1 Introduction: Facebook and History from Below

Human-computer interaction on social media is sometimes directed to local or regional cultural information. Prime examples for such interactions are microblogs on Twitter [3] or special interest communities on social networking services (SNSs) as Facebook which are related to contemporary and past local history [7]. In this article, we discuss whether SNSs are sources for history, especially for microhistory [2, 5]. “Microhistory” [1] or “history from below” [9] is history from the perspective of common people. Lay historians and average people act as citizen scholars. SNSs, with their well-documented dialog and content, appear to be excellent sources for constructing an account of history from below. It can be shown that SNSs with their processes of dialogs of “common” people indeed form a valuable source for historical science [8]. Here, historians and archivists are able to locate additional information, which cannot be found through any other sources. Due to the huge amount of data in SNSs, the greatest problem is being overwhelmed with very large datasets [6]. One aim of our study is to divide the amounts of posts and comments into two groups, namely, historically relevant items and less relevant or not credible items (Fig. 1).
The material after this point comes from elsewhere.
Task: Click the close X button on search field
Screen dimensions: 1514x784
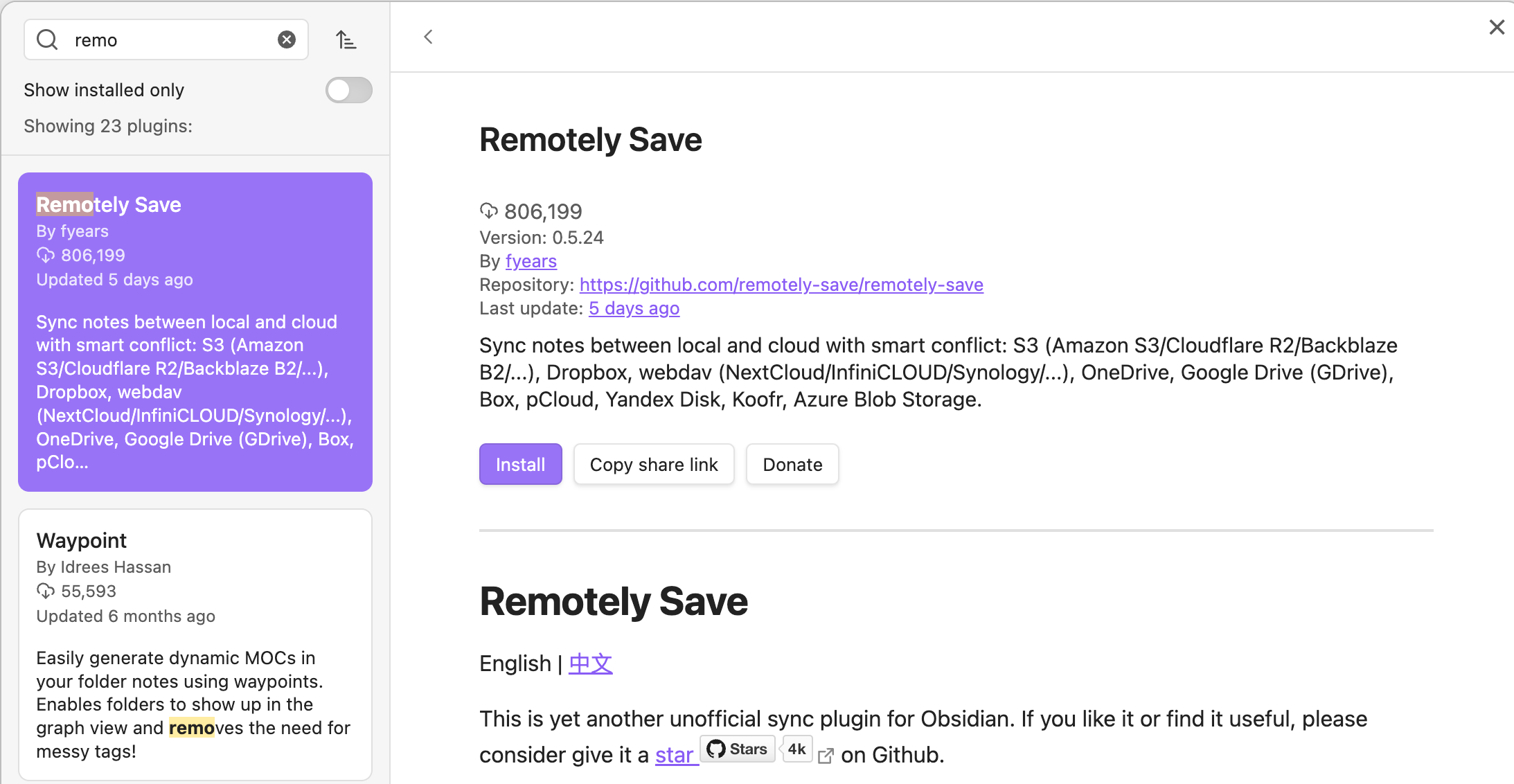Action: [287, 39]
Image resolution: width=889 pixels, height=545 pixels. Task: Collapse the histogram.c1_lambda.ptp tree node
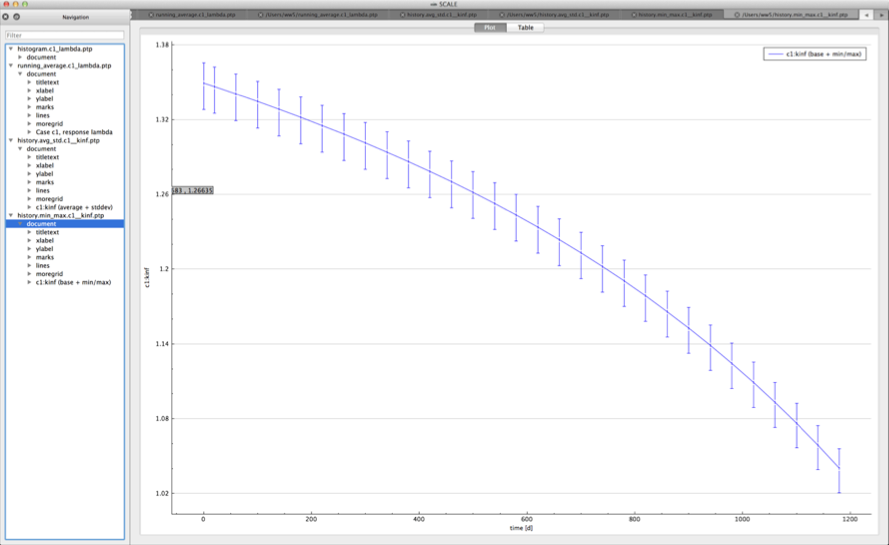(11, 49)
We worked with a case study, namely Kerpener und Ex-Kerpener. This German Facebook group addresses Kerpen as well as its historical development. We analyzed all wall posts of this special interest group during 2014. The article will have practical implications for cultural heritage institutions, e.g. archives [4]. This combination of HCI research, information science and history succeeded as a research approach that can be expanded to include other SNS groups which postings and observations may help produce a fuller historical record of both our time and place.

Facebook is an SNS, an important and popular kind of social media. On Facebook, people are able to create huge amounts of data. A crucial aspect is the credibility of the data. “This kind of system provides first-hand data, but one pressing problem is to distinguish true information from misinformation and rumors. In many cases, social media data is user generated and can be biased, inaccurate, and subjective” [6, p. 113]. Therefore, we need methods to separate historically relevant information from misinformation and rubbish.

To manipulate such “big data” in information services as Facebook, we apply quantitative methods borrowed from information science, more precisely from informetrics. Informetrics originates in scientific communication. It measures the dialog in science in terms of publications and citations. In SNSs, there is dialog as well. The wall posts act as articles; the likes, comments and shares are analogues to citations.

2 Methods

Our case study for history from below is the special interest group Kerpener und Ex-Kerpener. This Facebook group addresses Kerpen as well as its historical development. Kerpen is a town of 65,000 inhabitants (2012) located in the German Rhineland. The aim of this moderated group is to preserve historical images and videos and to make them accessible. The group Kerpener und Ex-Kerpener was founded in 2012 and was able to attract 5,455 members (by the end of 2014).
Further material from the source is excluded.